##### Entries provided #####

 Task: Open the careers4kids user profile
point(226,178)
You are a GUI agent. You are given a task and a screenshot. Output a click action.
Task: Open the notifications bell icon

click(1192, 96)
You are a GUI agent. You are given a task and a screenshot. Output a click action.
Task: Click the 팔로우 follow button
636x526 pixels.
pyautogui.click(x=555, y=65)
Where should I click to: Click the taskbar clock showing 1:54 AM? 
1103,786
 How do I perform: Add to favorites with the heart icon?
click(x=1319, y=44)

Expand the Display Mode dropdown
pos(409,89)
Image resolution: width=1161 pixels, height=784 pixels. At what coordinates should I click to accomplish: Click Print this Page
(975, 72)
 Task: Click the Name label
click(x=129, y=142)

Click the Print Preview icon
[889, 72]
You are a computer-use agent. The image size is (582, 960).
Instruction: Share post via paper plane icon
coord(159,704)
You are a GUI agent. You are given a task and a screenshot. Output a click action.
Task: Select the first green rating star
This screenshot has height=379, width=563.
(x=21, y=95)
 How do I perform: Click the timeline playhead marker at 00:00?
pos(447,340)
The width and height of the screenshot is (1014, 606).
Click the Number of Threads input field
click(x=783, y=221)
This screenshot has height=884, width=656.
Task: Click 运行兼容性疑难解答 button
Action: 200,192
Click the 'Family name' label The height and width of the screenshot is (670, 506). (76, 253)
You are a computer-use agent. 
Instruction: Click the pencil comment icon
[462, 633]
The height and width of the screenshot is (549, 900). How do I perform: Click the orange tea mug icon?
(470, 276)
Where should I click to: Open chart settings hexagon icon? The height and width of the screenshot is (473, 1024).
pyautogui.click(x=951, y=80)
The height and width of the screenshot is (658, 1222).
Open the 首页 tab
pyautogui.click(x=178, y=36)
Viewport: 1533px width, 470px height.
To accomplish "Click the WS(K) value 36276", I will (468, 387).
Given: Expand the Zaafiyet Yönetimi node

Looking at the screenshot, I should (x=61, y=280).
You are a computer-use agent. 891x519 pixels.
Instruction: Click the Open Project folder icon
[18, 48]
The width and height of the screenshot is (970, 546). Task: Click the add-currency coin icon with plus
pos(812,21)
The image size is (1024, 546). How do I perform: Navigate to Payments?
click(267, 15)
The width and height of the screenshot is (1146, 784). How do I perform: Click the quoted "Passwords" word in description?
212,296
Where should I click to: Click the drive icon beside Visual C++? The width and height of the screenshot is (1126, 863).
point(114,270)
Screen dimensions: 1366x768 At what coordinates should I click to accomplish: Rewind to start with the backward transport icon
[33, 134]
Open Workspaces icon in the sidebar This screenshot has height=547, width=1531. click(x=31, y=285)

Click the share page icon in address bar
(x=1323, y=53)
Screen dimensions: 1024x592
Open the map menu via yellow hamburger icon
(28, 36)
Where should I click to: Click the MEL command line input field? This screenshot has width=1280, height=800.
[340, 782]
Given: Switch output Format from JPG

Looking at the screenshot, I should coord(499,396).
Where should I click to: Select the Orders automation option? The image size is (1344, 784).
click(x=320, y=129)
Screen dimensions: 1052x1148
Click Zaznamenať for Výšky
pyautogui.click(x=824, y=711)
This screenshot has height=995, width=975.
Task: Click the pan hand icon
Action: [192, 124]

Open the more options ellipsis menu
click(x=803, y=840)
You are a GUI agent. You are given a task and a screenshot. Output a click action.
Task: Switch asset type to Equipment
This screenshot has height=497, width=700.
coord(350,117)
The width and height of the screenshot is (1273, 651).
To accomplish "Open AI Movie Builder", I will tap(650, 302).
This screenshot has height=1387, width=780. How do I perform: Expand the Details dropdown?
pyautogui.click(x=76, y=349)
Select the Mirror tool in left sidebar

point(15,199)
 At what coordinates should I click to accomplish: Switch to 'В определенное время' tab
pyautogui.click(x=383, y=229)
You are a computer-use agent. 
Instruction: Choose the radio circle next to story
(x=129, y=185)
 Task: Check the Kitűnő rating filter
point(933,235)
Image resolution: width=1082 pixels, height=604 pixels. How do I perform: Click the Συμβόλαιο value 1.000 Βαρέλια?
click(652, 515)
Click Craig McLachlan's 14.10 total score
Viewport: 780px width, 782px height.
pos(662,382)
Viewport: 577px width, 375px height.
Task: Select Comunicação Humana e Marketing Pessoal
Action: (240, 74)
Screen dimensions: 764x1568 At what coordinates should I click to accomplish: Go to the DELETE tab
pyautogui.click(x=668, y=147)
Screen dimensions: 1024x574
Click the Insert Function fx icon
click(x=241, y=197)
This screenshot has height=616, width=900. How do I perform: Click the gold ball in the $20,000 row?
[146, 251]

#####

• _Task item_:
Only lines holding the word "will" are wanted here; copy each from the listing.

• _Expected output_:
To accomplish "Click the WS(K) value 36276", I will (468, 387).
To accomplish "Open AI Movie Builder", I will tap(650, 302).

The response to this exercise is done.